**Questions on the material**.
[A] In the forum thread about safe drinking water, how much does Howard_Z say he pays for distilled water?
[B] Continue the forum thread about safe drinking water from its last post onward.

**Document text**.
# Safe drinking water



## Howard_Z (7 mo ago)

M.C.A. said:


> I really don't know about others on this forum but my wife got Typhoid fever and she was hospitalized for nearly two weeks. You have to be careful with the water, especially in restaurants or out and about, people will use well water or sell ice from well water also vendors along the road sell what appears to be store-bought sealed water but they bottle it themselves.
> 
> Every time I returned to the Philippines I nearly wound up in the hospital due to either food poisoning or? the bacteria in the water, some of the OFW's at least two women in our Municipality died both returned here for retirement only to die from either food poisoning or from poor quality water.
> 
> Another danger for me is these small round freshwater clam shells found in Laguna de Bay, I've had some close calls with food poisoning so I don't eat them anymore but the longer sea clams are found in the market areas and sea shells are okay for me. So I would say the first 6 months could be critical for anyone that decides to live here, the body needs to not only adjust to the incredible heat and humidity but also the bacteria in the food.


I recall many months ago reading some expat forum (possibly this forum) about what people do for clean water. Some didn't trust the filters from the local water businesses, and how thorough the cleaning is of reused water jugs. I recall one person boils his water two times (I don't understand what a second boiling will accomplish).

Water in the philippines can be a good thread subject (unless it's already been done).

Personally, I always buy distilled water because I try to avoid fluorine. Scientific studies show fluroine is bad for bone health. Supposedly fluorine is good for teeth, but I have extraordinary good teeth. It is very difficult to filter out florine - I think only distilling or reverse osmosis can remove fluroine. So, for many years I buy distilled water for around $1/galllon. I use it for drinking, cooking gelatin, cooking rice. But I use tap water for cooking pasta - because the majority of the water ends up going down the drain.

I assume it is safe in Philippines to shower/bathe in tap water ? 
Just don't drink it or use ice or brush the teeth with it ?

Over the decades I have visited Israel 4 times as a tourist. Last trip was to bury my mother there (something she wanted). Israel is supposed to have good water, but no water system can eliminate all germs - some will survive. I always end up sick from the water. The last time I got sick in Israel - I was in a restaurant and my children wanted sodas as usual. The waiter suggested it would be lower cost to order a pitcher of coca-cola instead of buying cans. There was ice cubes in the pitcher - and bam - next day sick.

I plan to bring plenty of Loperamine pills - somehow it will probably get me - maybe from restaurant food.


----------



## lefties43332 (Oct 21, 2012)

howard...iguess I have been lucky as i have consumed the water on 6 islands and never got sick although we suspect my leukemia came from drinking tap water in quezon city which I hadnt been warned about. QC is the 3rd largest cancer(leukemia )producer in philippines.


----------



## Gary D (Oct 28, 2013)

Howard_Z said:


> I recall many months ago reading some expat forum (possibly this forum) about what people do for clean water. Some didn't trust the filters from the local water businesses, and how thorough the cleaning is of reused water jugs. I recall one person boils his water two times (I don't understand what a second boiling will accomplish).
> 
> Water in the philippines can be a good thread subject (unless it's already been done).
> 
> ...


According to mr google 

Fluorine is essential for the maintenance of solidity of our bones


----------



## Howard_Z (7 mo ago)

I wonder if a few drops of Lugol's Iodine (mixed into a glass of water) at each meal will kill any nasty germs in the food or water ?

**Dataset excerpt**.
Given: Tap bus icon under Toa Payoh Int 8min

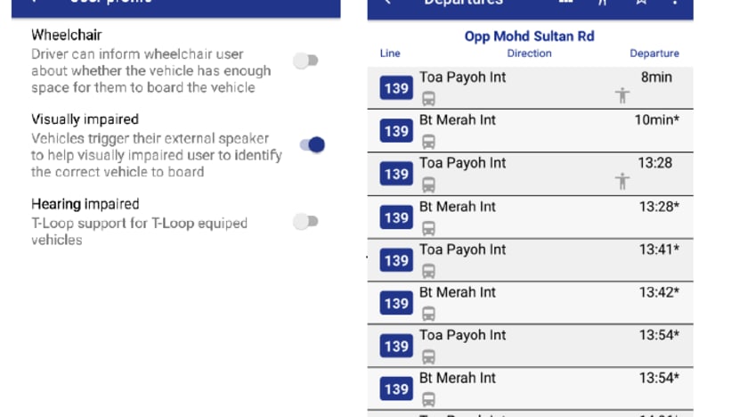Looking at the screenshot, I should tap(428, 99).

**Answers for the tasks**.
[A] Around $1 per gallon.

[B]
----------



## M.C.A. (Feb 24, 2013)

No worries about finding Loperamine pills here, very easy and available at any pharmacy even the tiny ones, but you'll find that sometimes they don't work and you'll have to get something much more effective, I took medication for Dysentery a large round pill at $1 or 50 pesos each Flagyl or
Metronidazole because nothing else was working, always talk with a Doctor immediately on this.

But this only happens to me when I've been gone a very long time and within the first year or two years, so I haven't had an issue with food or water-borne bacteria or viruses since.

What you'll want to fill up those boxes with are things hard to find here and some breathable light clothing.


----------



## Lunkan (Aug 28, 2020)

Howard_Z said:


> Personally, I always buy distilled water


 Nutrisions are taken away in distilled water. 

(E g my well have even some to much iron  because it clugg the pipes a bit. 
Btw Sweden have drinkable water in all taps (although the public water have clorine, but it go away I have heared if put tap water in an open jar a while.
When using water from wells, which have stand still long time as e g at a vacation house, then we just pump it empty and wait for new to come. None in family have ever got ill by that.)
Inspite of that rather many Swedes waste money at buying bottled water! 🤣 

If you will get own well in the future in the Philippines, you need to check if its corect build (=Tight far enough down to only let in proper filtered water). Some constructors can, some are nutcases. E g one in a biger construction company had first holes all the way up so the water was very muddy. When told to correct it - including instructions - it was screwed up again, tightened everuthing so no water came into the well at all 🤣🤣🤣 When the customer tried to instruct the construction leader, he didnt understand still - but during that one of the not educated workers took a drill and solved the problem...  Education dont cure stupidity is proven by many with high education


----------



## amcan13 (Sep 28, 2021)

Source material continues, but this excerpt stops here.